El periodista David Tejera, expresentador de los informativos de Cuatro y CNN+, cuenta su experiencia como enfermo de coronavirus. Estuvo ingresado en el Hospital Ramón y Cajal de Madrid.
Al quinto día de enfermedad, ya es evidente. No respiras bien. En el ambulatorio lo confirman, los pulmones no están funcionando correctamente. Es urgente ir al hospital. Ya vives con mascarilla. El resto del mundo a tu alrededor también.
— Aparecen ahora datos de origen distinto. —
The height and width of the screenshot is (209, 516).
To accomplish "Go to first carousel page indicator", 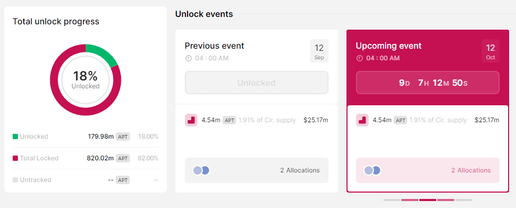I will 391,200.
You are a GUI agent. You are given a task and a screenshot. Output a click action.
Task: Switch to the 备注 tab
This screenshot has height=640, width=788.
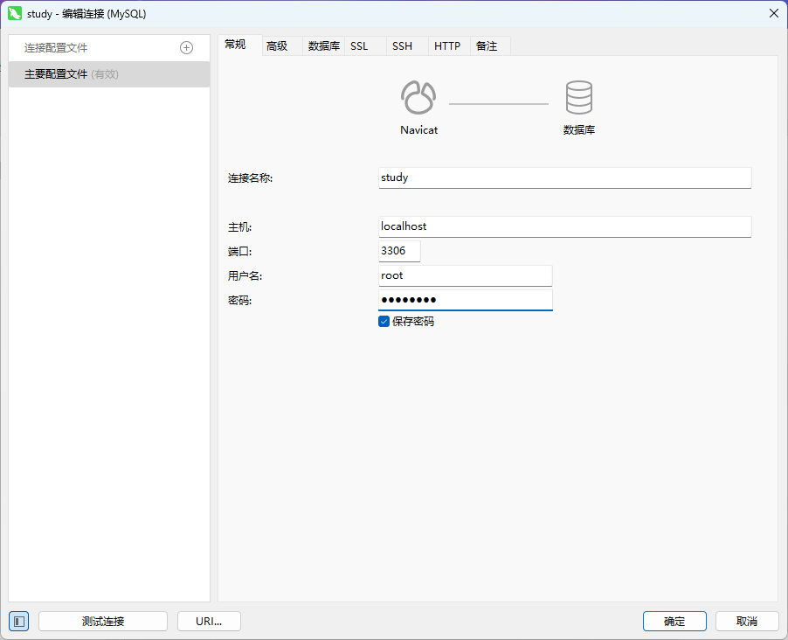487,46
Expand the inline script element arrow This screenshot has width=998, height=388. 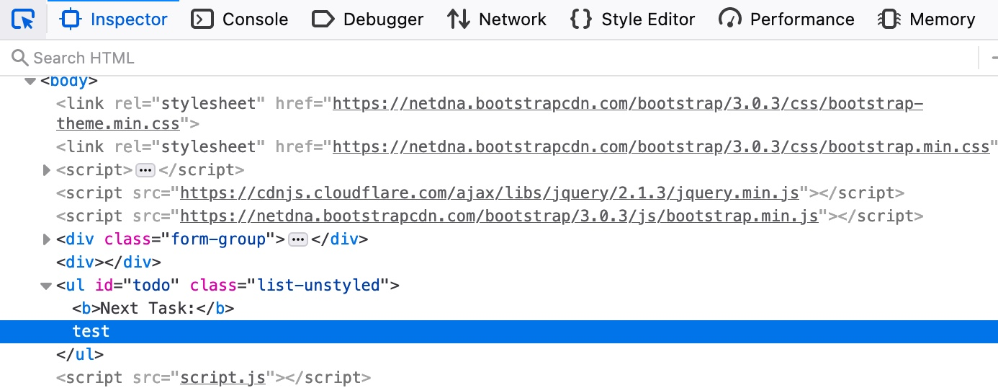(47, 171)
Y los que no han conseguido una llevan pañuelos, bufandas, servilletas, trapos.
Eres capaz de llegar conduciendo y cuando te dicen que van a hacerte una placa, solo piensas que el daño sea menor, qué tratamiento te pondrán y, desde luego, volver a casa. Pero una doctora joven y con gafas te anuncia: «Tienes una mancha en los pulmones, te quedas ingresado». Hay que avisar. Caes en la cuenta de que no tienes cargador y tu móvil está al 70%. Así que llamas y avisas de todo. «Al menos estaré vigilado. Mejor así». Es martes.
Entras en una gran sala de urgencias. Abarrotada. Es como las escenas de guerra. Cuerpos derrumbados en camas, sillones. Sufrimiento por metro cuadrado. Muchos tosen, otros tiritando, otros piden ayuda porque se ahogan, y otros se dejan caer, vencidos por la fiebre y el miedo. Vuelan las enfermeras, los médicos. Tienen más de cien personas a las que atender.
Cuando te dan un pijama ya sabes que no volverás a casa tan pronto. Te han abierto una vía en el brazo izquierdo. Estás con 39 grados y hay que empezar a medicarte. En esas primeras horas ves gente mayor llorar, convencida de que no saldrá de esta porque tiene el corazón tocado o sufre de algo crónico. Lloran, hablan por teléfono, se desahogan. Todos están enfermos de lo mismo. Todos contagiados. Casi todos ardiendo. Todos asustados. Alguien te pide que aguantes, van a meter un bastoncillo larguísimo en tu nariz. Es un test de Covid-19. Minutos después de hacértelo escuchas que no sigan. Se han acabado los reactivos, no hay test. No quedan. No hay. Se acabaron los test y esto acaba de empezar.